Amendment could cause gas price decline

The head of energy sector watchdog E-Control has disclosed his plans for fairer gas prices.

Walter Boltz told the Kurier today (Thurs) that a change of the current gas market law was planned for the beginning of next year. He said this step would allow Austrian firms to acquire transit gas. Boltz said it was “absurd” that gas was transported through the country from Russia to Germany from where domestic providers must acquire it to sell it to their customers. He said this complex procedure avoided significant price decreases.

Germany has high gas reserves because of these procedures, according to Boltz – who revealed that the consumer prices of many of the country’s gas suppliers were lower than those of their Austrian counterparts. Boltz told the Kurier he was hoping for several new providers of gas to compete in Austria – where the gas market was liberalised in 2002, one year after the electricity sector – from 2013. He pointed out that Austrians could call on cartel authorities from next winter if they felt disadvantaged by gas companies as far as prices were regarded.

“Only 0.5 to 0.6 per cent of Austrian gas customers are changing their suppliers. This is a humiliating rate,” Boltz told the Kurier. He added that 15 per cent of Germans which used gas to heat their homes opted for a switch at least once. He admitted being “concerned” about the high prices in Austria. Residents of the country paid comparably little for gas in the first few years after the liberalisation of the market, according to Boltz. “Now Italy’s gas prices are lower than Austria’s. Italy used to have extraordinarily high consumer prices for gas,” he said.

E-Control officials want to enable Austrians to change their gas providers within three weeks. The same should apply for electricity companies’ services, according to the authority which has been headed by Boltz since 2001. Providers of gas and electricity are currently obliged to finalise the change within six weeks. They must not issue any surcharges on customers interested in using a rival’s services, according to the law. Boltz said the plan was to reduce the maximum time for a change of the provider of gas and electricity to three weeks. Now it is up to the Austrian parliament to decide.

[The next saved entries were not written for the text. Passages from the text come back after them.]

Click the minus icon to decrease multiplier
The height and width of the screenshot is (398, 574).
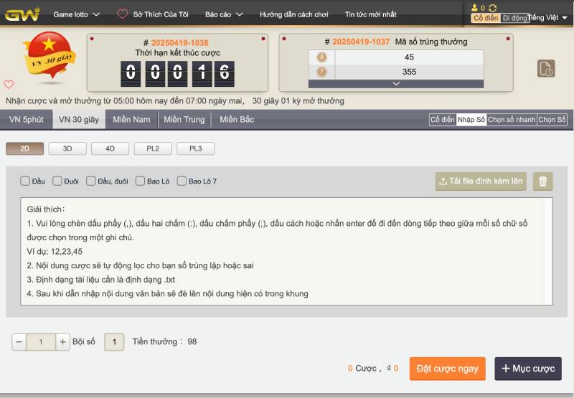19,342
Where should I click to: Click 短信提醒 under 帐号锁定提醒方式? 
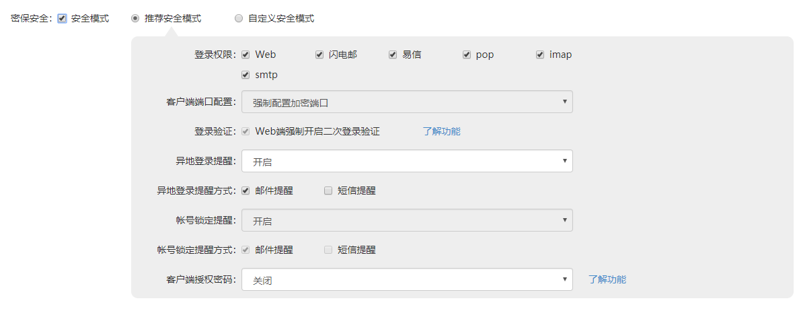pyautogui.click(x=328, y=250)
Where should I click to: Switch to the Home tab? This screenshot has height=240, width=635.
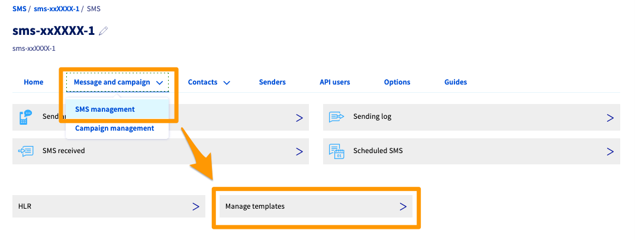point(33,82)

Austrian electricity suppliers’ consumer prices should be at least 10 per cent lower, according to Boltz who claimed that Austrians would save significant sums if the enterprises would pass on global trading price developments to their clients. The price of gas rose by 11 per cent from February 2011 to the same month of this year.

Prices shot up by 19.6 per cent overall in Austria between 2002 – when the country introduced the Euro – to 2012. The increase followed a rise of 20.1 per cent from 1992 to 2002. Especially heating oil (plus 42.2 per cent) became more expensive between 1992 and the year the Euro replaced the Schilling as the official Austrian currency.

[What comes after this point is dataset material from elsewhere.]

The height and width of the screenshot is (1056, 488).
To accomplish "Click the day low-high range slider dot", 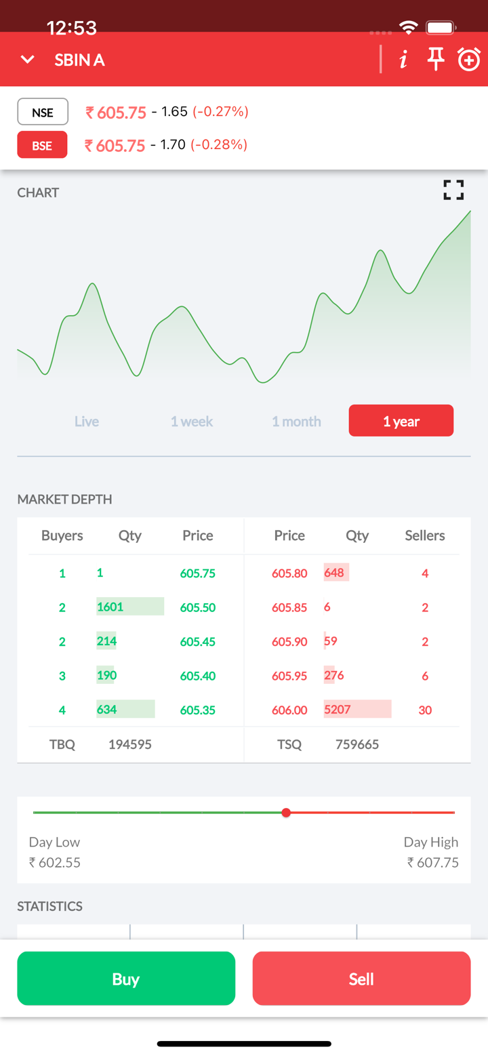I will click(286, 812).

Around 739,000 Austrian households sued heating oil or liquid gas in 2010, down by 19 per cent compared to 2004. The number of homes with natural gas heating systems inched up by four per cent to 938,000 at the same time. More than 259,000 households had electricity heating two years ago. This is a decline of three per cent compared to 2004. Solar energy systems became more popular from 2004 to 2010 (31,000; plus 105 per cent).